» EXERCISE REQUIREMENTS
In the data that follows, each entry is to be restated exactly.

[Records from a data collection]
────────
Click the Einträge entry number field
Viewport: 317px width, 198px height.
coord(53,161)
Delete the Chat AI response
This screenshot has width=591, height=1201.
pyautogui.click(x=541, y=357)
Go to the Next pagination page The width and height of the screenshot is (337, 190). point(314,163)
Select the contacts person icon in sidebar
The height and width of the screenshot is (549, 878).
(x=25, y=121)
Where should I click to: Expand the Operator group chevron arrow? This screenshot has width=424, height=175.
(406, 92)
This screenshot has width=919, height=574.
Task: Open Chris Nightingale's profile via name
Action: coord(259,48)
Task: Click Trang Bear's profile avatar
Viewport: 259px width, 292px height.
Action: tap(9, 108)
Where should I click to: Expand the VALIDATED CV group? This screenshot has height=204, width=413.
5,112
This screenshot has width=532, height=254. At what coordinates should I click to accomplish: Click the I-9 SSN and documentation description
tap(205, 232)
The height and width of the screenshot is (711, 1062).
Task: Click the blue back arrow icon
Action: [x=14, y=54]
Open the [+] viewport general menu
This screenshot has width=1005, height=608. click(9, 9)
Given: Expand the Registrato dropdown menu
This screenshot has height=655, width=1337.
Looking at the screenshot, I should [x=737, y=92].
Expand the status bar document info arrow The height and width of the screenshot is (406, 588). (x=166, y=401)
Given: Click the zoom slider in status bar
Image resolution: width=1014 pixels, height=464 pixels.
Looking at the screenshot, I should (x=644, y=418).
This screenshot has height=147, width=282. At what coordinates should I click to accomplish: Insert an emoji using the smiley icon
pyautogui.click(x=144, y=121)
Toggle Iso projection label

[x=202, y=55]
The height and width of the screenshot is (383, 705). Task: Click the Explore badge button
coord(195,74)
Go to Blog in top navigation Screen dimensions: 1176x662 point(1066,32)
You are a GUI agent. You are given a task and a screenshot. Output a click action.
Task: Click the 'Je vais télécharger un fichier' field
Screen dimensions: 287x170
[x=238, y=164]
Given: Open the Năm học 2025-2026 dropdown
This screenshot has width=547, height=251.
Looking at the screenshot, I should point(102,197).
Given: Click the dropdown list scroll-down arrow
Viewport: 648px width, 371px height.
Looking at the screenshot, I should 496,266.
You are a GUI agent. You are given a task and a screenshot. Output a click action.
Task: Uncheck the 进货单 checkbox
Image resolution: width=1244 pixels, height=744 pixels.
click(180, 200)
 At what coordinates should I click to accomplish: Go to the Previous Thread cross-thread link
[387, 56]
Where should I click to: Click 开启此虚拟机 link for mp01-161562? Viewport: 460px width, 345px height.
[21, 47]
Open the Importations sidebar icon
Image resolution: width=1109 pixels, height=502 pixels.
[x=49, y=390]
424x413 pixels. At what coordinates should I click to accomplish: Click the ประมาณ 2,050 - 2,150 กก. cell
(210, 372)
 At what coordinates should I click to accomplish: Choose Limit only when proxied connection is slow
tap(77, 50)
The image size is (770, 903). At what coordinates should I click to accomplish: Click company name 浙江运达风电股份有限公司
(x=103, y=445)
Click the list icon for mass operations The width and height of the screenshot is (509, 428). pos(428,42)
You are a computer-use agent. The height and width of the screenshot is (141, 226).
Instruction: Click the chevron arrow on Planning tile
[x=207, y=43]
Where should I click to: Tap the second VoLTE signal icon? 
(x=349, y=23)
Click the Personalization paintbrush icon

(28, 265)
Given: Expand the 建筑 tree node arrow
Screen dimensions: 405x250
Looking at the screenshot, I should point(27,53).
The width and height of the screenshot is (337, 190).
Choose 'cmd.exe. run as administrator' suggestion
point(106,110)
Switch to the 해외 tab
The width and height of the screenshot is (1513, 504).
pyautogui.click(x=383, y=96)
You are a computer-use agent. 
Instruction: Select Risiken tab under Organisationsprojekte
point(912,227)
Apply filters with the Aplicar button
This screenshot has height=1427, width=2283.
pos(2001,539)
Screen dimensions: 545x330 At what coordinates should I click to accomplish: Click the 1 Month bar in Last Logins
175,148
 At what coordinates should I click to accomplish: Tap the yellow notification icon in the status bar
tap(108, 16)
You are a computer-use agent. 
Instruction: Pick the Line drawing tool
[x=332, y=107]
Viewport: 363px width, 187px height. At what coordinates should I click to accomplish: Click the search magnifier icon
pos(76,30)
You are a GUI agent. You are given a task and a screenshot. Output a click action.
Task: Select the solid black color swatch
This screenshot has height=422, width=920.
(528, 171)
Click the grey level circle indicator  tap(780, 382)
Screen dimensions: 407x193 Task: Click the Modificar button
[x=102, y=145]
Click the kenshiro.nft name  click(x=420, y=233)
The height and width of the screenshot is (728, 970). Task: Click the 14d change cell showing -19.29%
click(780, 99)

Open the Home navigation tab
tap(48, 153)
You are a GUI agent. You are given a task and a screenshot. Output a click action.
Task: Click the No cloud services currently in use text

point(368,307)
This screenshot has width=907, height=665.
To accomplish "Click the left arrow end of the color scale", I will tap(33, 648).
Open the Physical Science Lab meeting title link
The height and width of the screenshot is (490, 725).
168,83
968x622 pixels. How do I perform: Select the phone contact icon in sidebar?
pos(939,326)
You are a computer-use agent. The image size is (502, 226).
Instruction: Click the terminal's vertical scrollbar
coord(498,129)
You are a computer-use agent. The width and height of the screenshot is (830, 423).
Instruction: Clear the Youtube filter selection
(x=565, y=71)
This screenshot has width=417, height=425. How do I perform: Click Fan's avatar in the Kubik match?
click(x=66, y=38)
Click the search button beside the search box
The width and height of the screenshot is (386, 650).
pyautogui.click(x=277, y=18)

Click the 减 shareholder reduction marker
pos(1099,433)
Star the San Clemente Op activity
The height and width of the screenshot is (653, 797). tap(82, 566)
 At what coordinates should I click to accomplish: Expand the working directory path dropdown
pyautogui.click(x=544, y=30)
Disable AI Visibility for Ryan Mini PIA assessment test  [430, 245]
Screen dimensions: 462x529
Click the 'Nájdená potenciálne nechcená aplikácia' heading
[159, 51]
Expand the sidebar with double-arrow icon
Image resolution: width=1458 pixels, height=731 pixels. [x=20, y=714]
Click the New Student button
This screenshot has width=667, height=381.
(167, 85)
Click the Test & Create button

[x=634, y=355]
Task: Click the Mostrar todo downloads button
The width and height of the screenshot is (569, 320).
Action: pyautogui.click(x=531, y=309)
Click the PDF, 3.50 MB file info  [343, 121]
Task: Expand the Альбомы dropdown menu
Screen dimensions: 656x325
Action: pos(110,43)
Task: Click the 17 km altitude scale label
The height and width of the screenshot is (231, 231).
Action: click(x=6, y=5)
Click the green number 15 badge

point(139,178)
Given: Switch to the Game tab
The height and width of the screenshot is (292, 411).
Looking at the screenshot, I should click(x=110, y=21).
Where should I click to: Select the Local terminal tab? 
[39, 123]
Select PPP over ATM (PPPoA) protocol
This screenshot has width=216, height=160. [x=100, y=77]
────────
» EXERCISE SOLUTION
Click the Einträge entry number field
Viewport: 317px width, 198px height.
coord(53,161)
Delete the Chat AI response
This screenshot has width=591, height=1201.
pyautogui.click(x=541, y=357)
Go to the Next pagination page The width and height of the screenshot is (337, 190). point(314,163)
Select the contacts person icon in sidebar
The height and width of the screenshot is (549, 878).
(x=25, y=121)
Where should I click to: Expand the Operator group chevron arrow? This screenshot has width=424, height=175.
(406, 92)
This screenshot has width=919, height=574.
Task: Open Chris Nightingale's profile via name
Action: coord(259,48)
Task: Click Trang Bear's profile avatar
Viewport: 259px width, 292px height.
Action: tap(9, 108)
Where should I click to: Expand the VALIDATED CV group? This screenshot has height=204, width=413.
5,112
This screenshot has width=532, height=254. At what coordinates should I click to accomplish: Click the I-9 SSN and documentation description
tap(205, 232)
The height and width of the screenshot is (711, 1062).
Task: Click the blue back arrow icon
Action: [x=14, y=54]
Open the [+] viewport general menu
This screenshot has width=1005, height=608. click(9, 9)
Given: Expand the Registrato dropdown menu
This screenshot has height=655, width=1337.
Looking at the screenshot, I should [x=737, y=92].
Expand the status bar document info arrow The height and width of the screenshot is (406, 588). (x=166, y=401)
Given: Click the zoom slider in status bar
Image resolution: width=1014 pixels, height=464 pixels.
Looking at the screenshot, I should (x=644, y=418).
This screenshot has height=147, width=282. At what coordinates should I click to accomplish: Insert an emoji using the smiley icon
pyautogui.click(x=144, y=121)
Toggle Iso projection label

[x=202, y=55]
The height and width of the screenshot is (383, 705). Task: Click the Explore badge button
coord(195,74)
Go to Blog in top navigation Screen dimensions: 1176x662 point(1066,32)
You are a GUI agent. You are given a task and a screenshot. Output a click action.
Task: Click the 'Je vais télécharger un fichier' field
Screen dimensions: 287x170
[x=238, y=164]
Given: Open the Năm học 2025-2026 dropdown
This screenshot has width=547, height=251.
Looking at the screenshot, I should point(102,197).
Given: Click the dropdown list scroll-down arrow
Viewport: 648px width, 371px height.
Looking at the screenshot, I should 496,266.
You are a GUI agent. You are given a task and a screenshot. Output a click action.
Task: Uncheck the 进货单 checkbox
Image resolution: width=1244 pixels, height=744 pixels.
click(180, 200)
 At what coordinates should I click to accomplish: Go to the Previous Thread cross-thread link
[387, 56]
Where should I click to: Click 开启此虚拟机 link for mp01-161562? Viewport: 460px width, 345px height.
[21, 47]
Open the Importations sidebar icon
Image resolution: width=1109 pixels, height=502 pixels.
[x=49, y=390]
424x413 pixels. At what coordinates should I click to accomplish: Click the ประมาณ 2,050 - 2,150 กก. cell
(210, 372)
 At what coordinates should I click to accomplish: Choose Limit only when proxied connection is slow
tap(77, 50)
The image size is (770, 903). At what coordinates should I click to accomplish: Click company name 浙江运达风电股份有限公司
(x=103, y=445)
Click the list icon for mass operations The width and height of the screenshot is (509, 428). pos(428,42)
You are a computer-use agent. The height and width of the screenshot is (141, 226).
Instruction: Click the chevron arrow on Planning tile
[x=207, y=43]
Where should I click to: Tap the second VoLTE signal icon? 
(x=349, y=23)
Click the Personalization paintbrush icon

(28, 265)
Given: Expand the 建筑 tree node arrow
Screen dimensions: 405x250
Looking at the screenshot, I should point(27,53).
The width and height of the screenshot is (337, 190).
Choose 'cmd.exe. run as administrator' suggestion
point(106,110)
Switch to the 해외 tab
The width and height of the screenshot is (1513, 504).
pyautogui.click(x=383, y=96)
You are a computer-use agent. 
Instruction: Select Risiken tab under Organisationsprojekte
point(912,227)
Apply filters with the Aplicar button
This screenshot has height=1427, width=2283.
pos(2001,539)
Screen dimensions: 545x330 At what coordinates should I click to accomplish: Click the 1 Month bar in Last Logins
175,148
 At what coordinates should I click to accomplish: Tap the yellow notification icon in the status bar
tap(108, 16)
You are a computer-use agent. 
Instruction: Pick the Line drawing tool
[x=332, y=107]
Viewport: 363px width, 187px height. At what coordinates should I click to accomplish: Click the search magnifier icon
pos(76,30)
You are a GUI agent. You are given a task and a screenshot. Output a click action.
Task: Select the solid black color swatch
This screenshot has height=422, width=920.
(528, 171)
Click the grey level circle indicator  tap(780, 382)
Screen dimensions: 407x193 Task: Click the Modificar button
[x=102, y=145]
Click the kenshiro.nft name  click(x=420, y=233)
The height and width of the screenshot is (728, 970). Task: Click the 14d change cell showing -19.29%
click(780, 99)

Open the Home navigation tab
tap(48, 153)
You are a GUI agent. You are given a task and a screenshot. Output a click action.
Task: Click the No cloud services currently in use text

point(368,307)
This screenshot has width=907, height=665.
To accomplish "Click the left arrow end of the color scale", I will tap(33, 648).
Open the Physical Science Lab meeting title link
The height and width of the screenshot is (490, 725).
168,83
968x622 pixels. How do I perform: Select the phone contact icon in sidebar?
pos(939,326)
You are a computer-use agent. The image size is (502, 226).
Instruction: Click the terminal's vertical scrollbar
coord(498,129)
You are a computer-use agent. The width and height of the screenshot is (830, 423).
Instruction: Clear the Youtube filter selection
(x=565, y=71)
This screenshot has width=417, height=425. How do I perform: Click Fan's avatar in the Kubik match?
click(x=66, y=38)
Click the search button beside the search box
The width and height of the screenshot is (386, 650).
pyautogui.click(x=277, y=18)

Click the 减 shareholder reduction marker
pos(1099,433)
Star the San Clemente Op activity
The height and width of the screenshot is (653, 797). tap(82, 566)
 At what coordinates should I click to accomplish: Expand the working directory path dropdown
pyautogui.click(x=544, y=30)
Disable AI Visibility for Ryan Mini PIA assessment test  [430, 245]
Screen dimensions: 462x529
Click the 'Nájdená potenciálne nechcená aplikácia' heading
[159, 51]
Expand the sidebar with double-arrow icon
Image resolution: width=1458 pixels, height=731 pixels. [x=20, y=714]
Click the New Student button
This screenshot has width=667, height=381.
(167, 85)
Click the Test & Create button

[x=634, y=355]
Task: Click the Mostrar todo downloads button
The width and height of the screenshot is (569, 320).
Action: pyautogui.click(x=531, y=309)
Click the PDF, 3.50 MB file info  [343, 121]
Task: Expand the Альбомы dropdown menu
Screen dimensions: 656x325
Action: pos(110,43)
Task: Click the 17 km altitude scale label
The height and width of the screenshot is (231, 231).
Action: click(x=6, y=5)
Click the green number 15 badge

point(139,178)
Given: Switch to the Game tab
The height and width of the screenshot is (292, 411).
Looking at the screenshot, I should click(x=110, y=21).
Where should I click to: Select the Local terminal tab? 
[39, 123]
Select PPP over ATM (PPPoA) protocol
This screenshot has width=216, height=160. [x=100, y=77]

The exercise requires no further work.